The Comic Side of Nakadai

| 11 Nov 2014 | 02:03

    This past Tuesday and Wednesday, [Film Forum] showed off the comedic side of actor Tatsuya Nakadai with [Age of Assassins](http://www.filmforum.org/films/nakadai.html#age), Kihachi Okamoto's zany spy satire and [I Am a Cat](http://www.filmforum.org/films/nakadai.html#cat), Kon Ichikawa's dry comedy of manners. Both are fairly obscure and have remained out-of-print for far too long. Hopefully the Criterion Collection will take a break from Ozu and release DVDs of both titles as they sorely need repeat viewings. Age of Assassins is a schizophrenic predecessor to Yves Robert's [The Tall Blond Man with One Black Shoe](http://www.imdb.com/title/tt0068655/), a Blake Edwards-type satire where a bumbling loser reluctantly transforms into a debonair spy. Nakadai plays Kenji, a geeky professor of criminology with a terrible case of Athlete's foot and an unparalleled affection for his dead mother. After the homicidal Population Control Council wantonly decides to eliminate him, Kenji becomes determined to fight back with the help of a reporter (Reiko Dan) and a car enthusiast (Hideo Sunazuka) whom he catches trying to steal his pathetic little jalopy.

    Like Seijun Suzuki's [Branded to Kill], Age of Assassins is a stylish and bizarre narrative whatsit whose bracing humor stems from its apparent boredom with spy formula clichés. Okamoto and fellow screenwriter Ei Ogawa and Tadashi Yamazaki's script is an unsettlingly surreal experiment in pastiche that abruptly changes directions on a whim. From killer hypnotists to an explosive encounter at a military base, there's no doubt that the story is made up along the way, like a frenzied improvised dance that transitions from waltz to conga to Charleston.

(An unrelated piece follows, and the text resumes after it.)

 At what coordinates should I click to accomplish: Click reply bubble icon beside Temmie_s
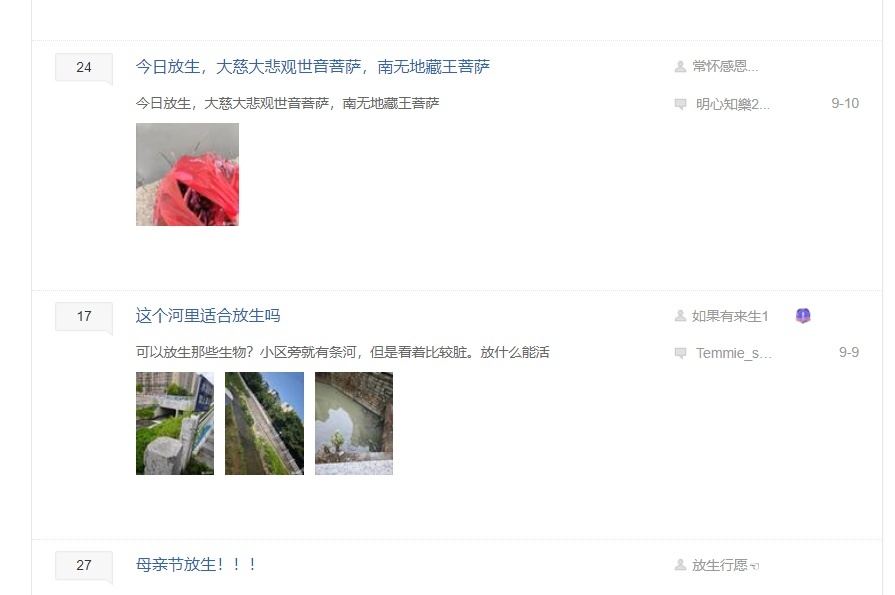pyautogui.click(x=680, y=353)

    Likewise, the characters' motives are a nonsensical stew of paranoia and circular logic. Mizorogi (Eisei Amammoto), the head of the Population Control Council, is the warden of a bizarre asylum where he trains madmen to kill. The asylum sets the stage for the film's awesomely strange final Spanish duel, where Mizorogi and Kenji tie their wrists together and go at each other with daggers. According to Mizorogi, "It's fashionable now."

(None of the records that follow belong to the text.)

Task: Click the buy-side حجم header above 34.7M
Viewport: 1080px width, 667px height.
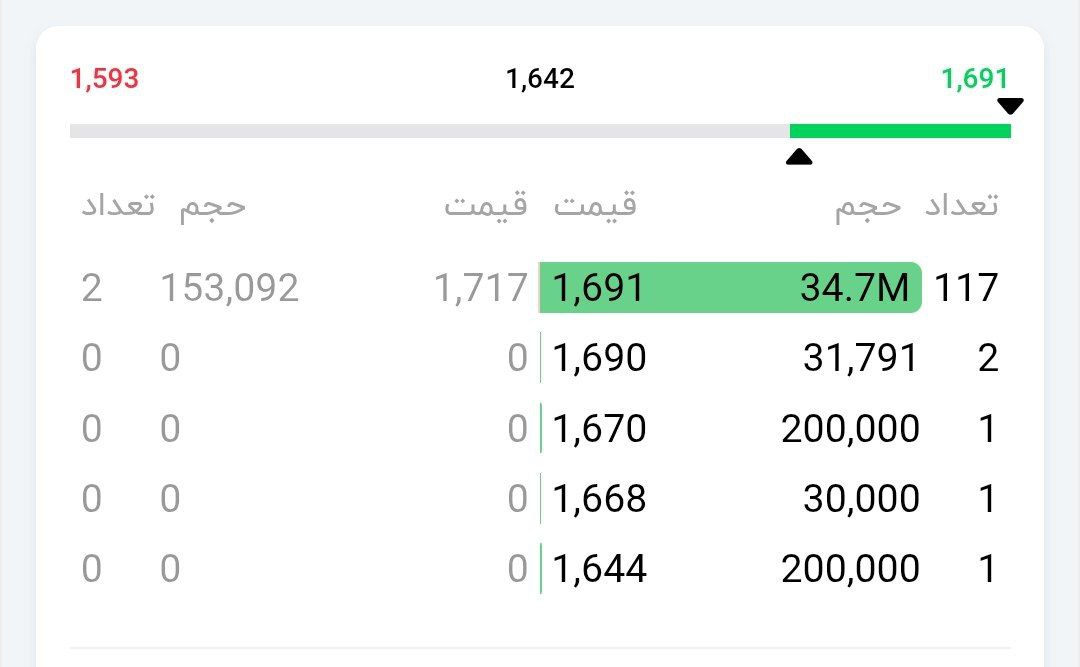Action: pos(868,206)
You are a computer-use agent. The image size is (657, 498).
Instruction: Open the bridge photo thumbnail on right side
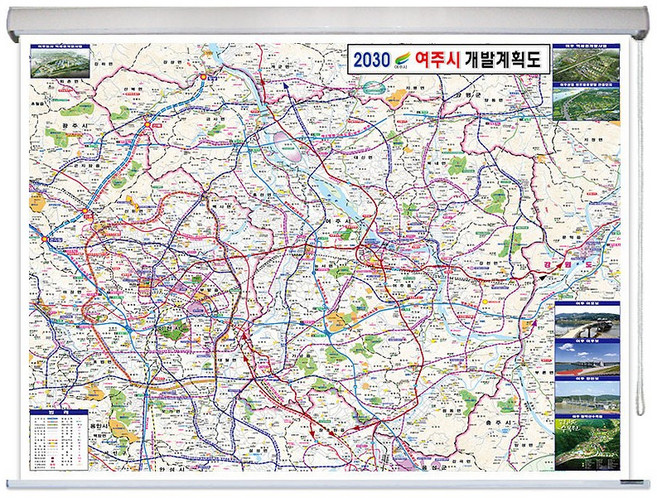point(587,324)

    Insanity does not just run through Age of Assassins, it gallops. That giddy energy serves as a perfect counterpoint to I Am a Cat, a languid meditation on the necessity of contemplation and idle chatter. Nakadai plays Kushami, a mustachioed teacher and stand-in for acclaimed novelist and poet [Natsume S_seki]. Kushami's intellectual daydreaming finds its anthropomorphic counterpart in a grey cat that he takes in. Their laziness and inflexibility make them fast friends and perfect foils for one another.

    Kushami however could not be any more different than Kenji. While Kushami is, obviously far more subdued than Kenji--Kushami shuffles along with a modest jaunt while Kenji leaps, crouches and then sprints from place to place-, his introverted egoism is of a completely different species than Kenji's paranoid delusions of grandeur. Though he fiercely clings to them, Kushami knows that his musings on poetry and marriage are just another way to pass the time and certainly aren't going to attract the attention of hired killers or global conspiracies anytime soon.

    Nevertheless, the warmth in Kushami's struggle to justify his unruly behavior makes I Am a Cat the more sustainable of the two films. He's far more sympathetic than any slapstick killer. As easy as it is to choose the tragicomic over the madcap, I Am a Cat is simply more consistent and thoughtful. Age of Assassins however is by far the more rewatchable of the two.